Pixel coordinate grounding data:
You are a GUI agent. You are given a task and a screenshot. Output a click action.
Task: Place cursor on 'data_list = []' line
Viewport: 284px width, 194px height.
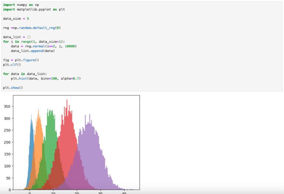click(x=17, y=37)
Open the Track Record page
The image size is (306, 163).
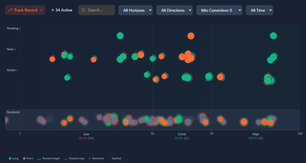click(x=25, y=10)
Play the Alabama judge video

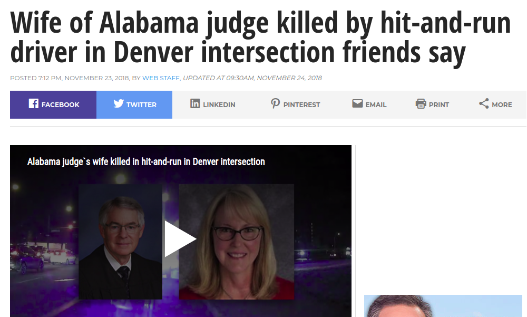point(180,239)
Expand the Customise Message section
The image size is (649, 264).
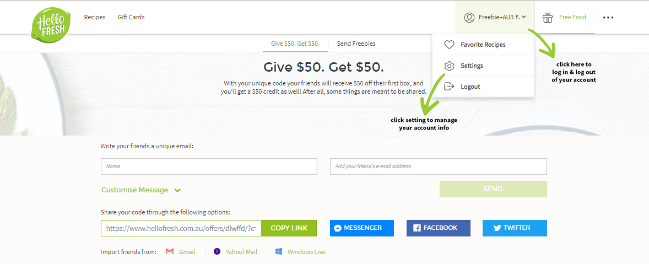[x=141, y=190]
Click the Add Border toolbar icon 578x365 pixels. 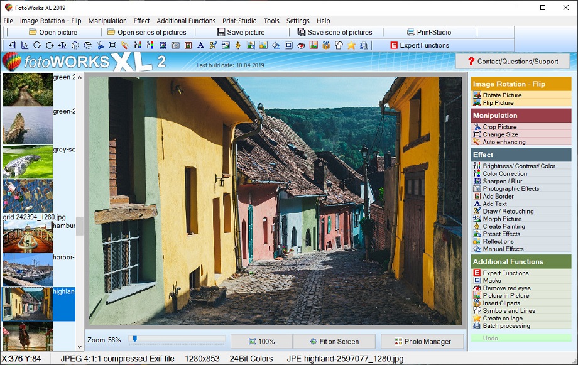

EXERCISE: Please set down every record exactly as it appears, leaving out the pictures.

TASK RESULT:
You are a GUI agent. You are given a task and a screenshot. Output a click action.
Task: Place cursor on 'data_list = []' line
Viewport: 284px width, 194px height.
click(x=17, y=37)
Open the Track Record page
The image size is (306, 163).
click(x=25, y=10)
Play the Alabama judge video

point(180,239)
Expand the Customise Message section
The image size is (649, 264).
[x=141, y=190]
Click the Add Border toolbar icon 578x365 pixels. 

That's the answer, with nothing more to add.